Guzzanti riscopre Berlusconi: “Ora va difeso da questa piazza”

Paolo Guzzanti

ROMA – Lo strappo tra Paolo Guzzanti e Silvio Berlusconi è noto da tempo. Per il giornalista, sul piano politico, il presidente del Consiglio è stato una delusione: l’amicizia con Putin e la “mignottocrazia” i principali oggetti del contendere.

Neppure lo scorso 14 dicembre, quando il destino di Berlusconi premier era appeso al filo della fiducia alla Camera, Guzzanti si è riavvicinato: ha fatto credere fino all’ultimo di essere in dubbio, poi ha parlato in Aula e ha votato per mandarlo a casa.

Il bunga bunga e l’inchiesta di Milano che vede Berlusconi vicino a un giudizio immediato per concussione e prostituzione minorile, però, fanno in parte rivedere le posizioni al giornalista. Guzzanti prende carta e penna e scrive una lettera al Giornale, (testata per cui ha collaborato a lungo).

Dopo aver riassunto tutte le ragioni che lo dividono dal premier Guzzanti si rivolge direttamente al direttore del Giornale Alessandro Sallusti e spiega: “”Qui, gentile direttore, sta accadendo qualcosa di subdolo e coperto da camuffamenti ipocriti: vedo diffondersi infatti l’uso di un’arma impropria, un piede di porco impugnato da una parte dell’opposizione che pensa di cavalcare i fatti di Tunisi e del Cairo e che consiste nel far credere che si stia combattendo non una battaglia politica, ma la tirannide che segue una democrazia morta o mai nata. Questo trucco è non soltanto l’espressione di un falso, ma nasconde una minaccia: di sicuro (e non da oggi) la nostra democrazia mostra crepe, ma è ben viva. Recitare in piazza l’happening in cui si finge di abbattere il tiranno, è sia una scorciatoia che una mascalzonata: non tanto nei confronti di Berlusconi, ma del Parlamento e della Costituzione”.

“Mentre Hosni Mubarak parte da Sharm el-Sheik per destinazione ignota – spiega Guzzanti lanciandosi in un paragone tra Italia ed Egitto – si sente crescere lo starnazzo dei Fratelli Musulmani dal Cairo ma anche di quelli «de noantri» e io francamente non vorrei fra i piedi alcun Fratello Musulmano a Roma e neanche al Cairo. Cercare di ottenere la caduta politica di Berlusconi con armi che non sono della politica ma che appartengono ad altre funzioni, come la magistratura, significa accoltellare la democrazia e ridurre in carta straccia il principio di rappresentanza”.

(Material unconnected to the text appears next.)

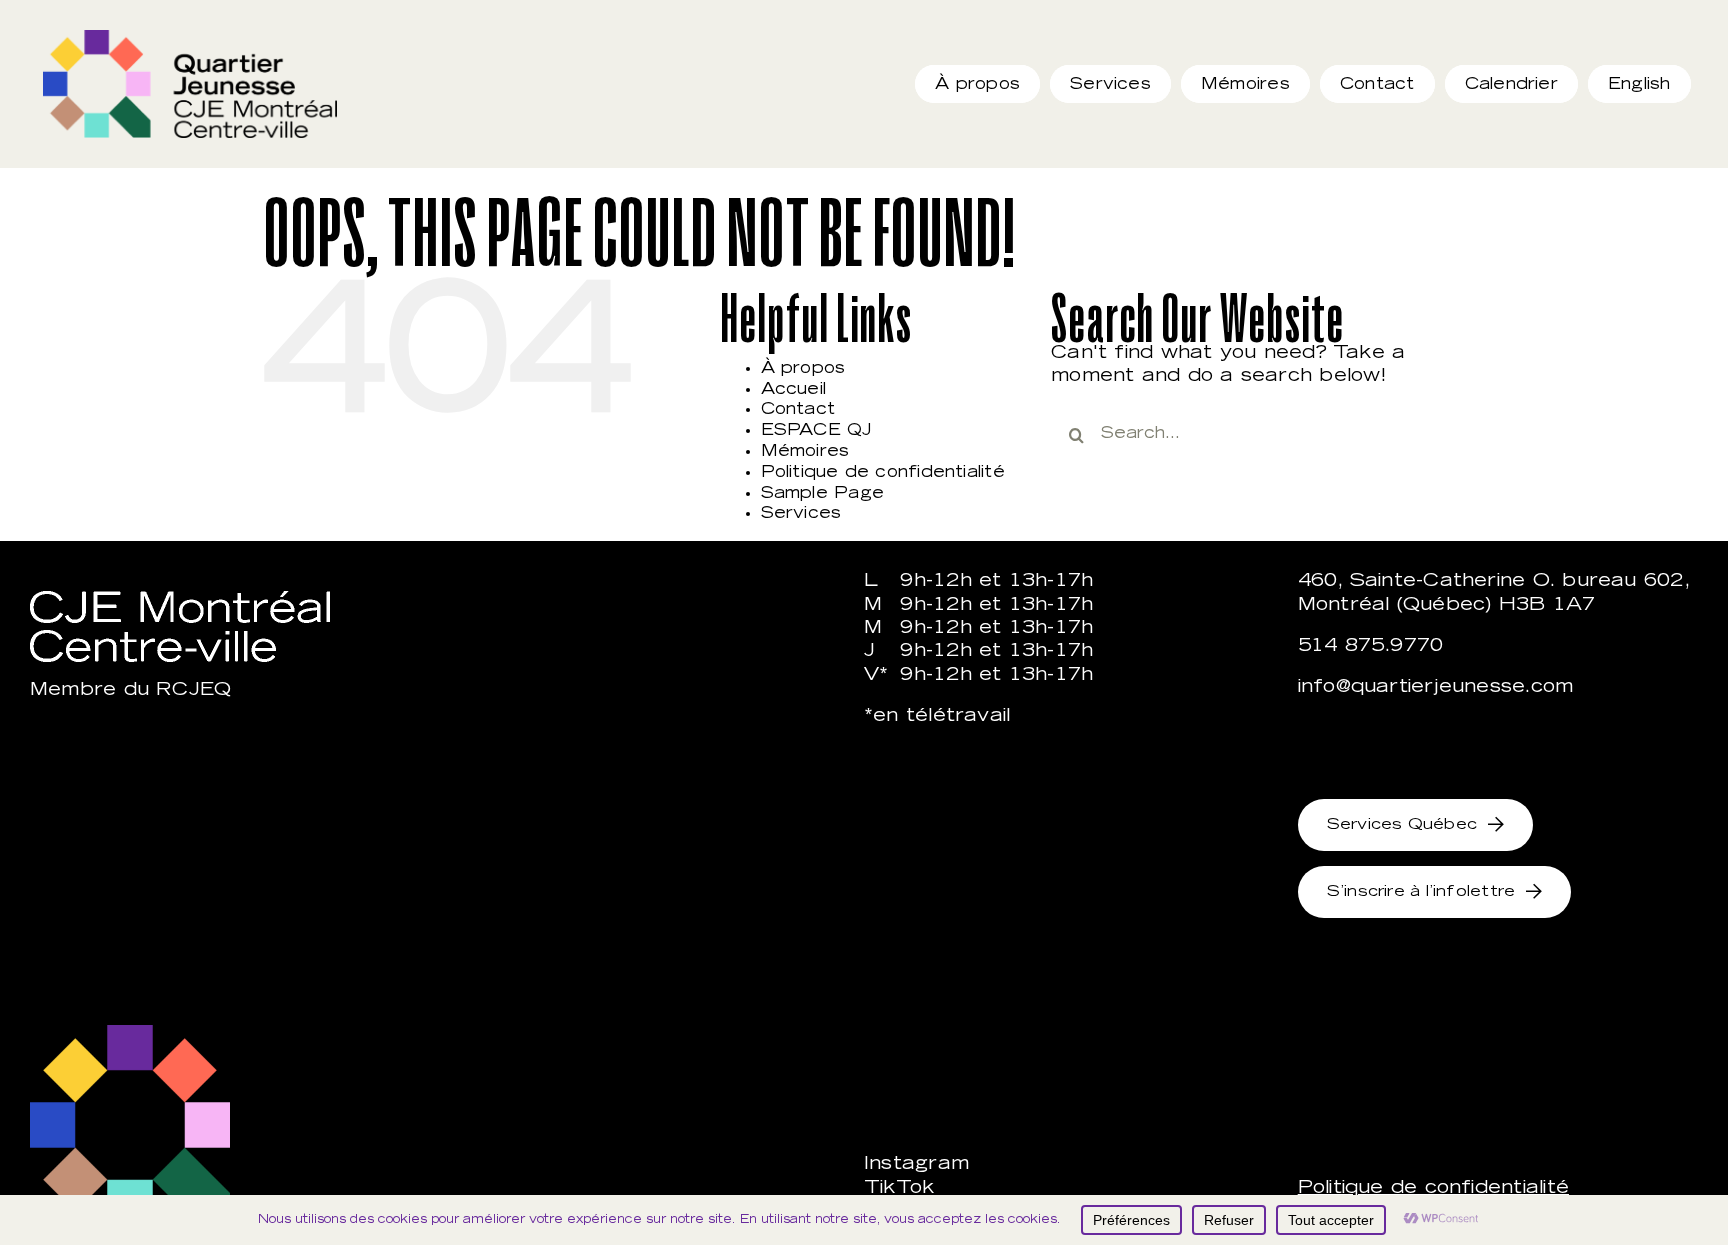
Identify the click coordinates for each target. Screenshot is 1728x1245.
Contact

“Io che detesto mignottocrazia e putinismo – conclude Guzzanti – credo che il disegno oscuro di battere non nelle urne o in Parlamento, ma in una finta piazza Tahrir chi ha ricevuto un consenso legittimo, costituisca una minaccia alla democrazia più pericolosa di quella che viene dalla pur abominevole mignottocrazia.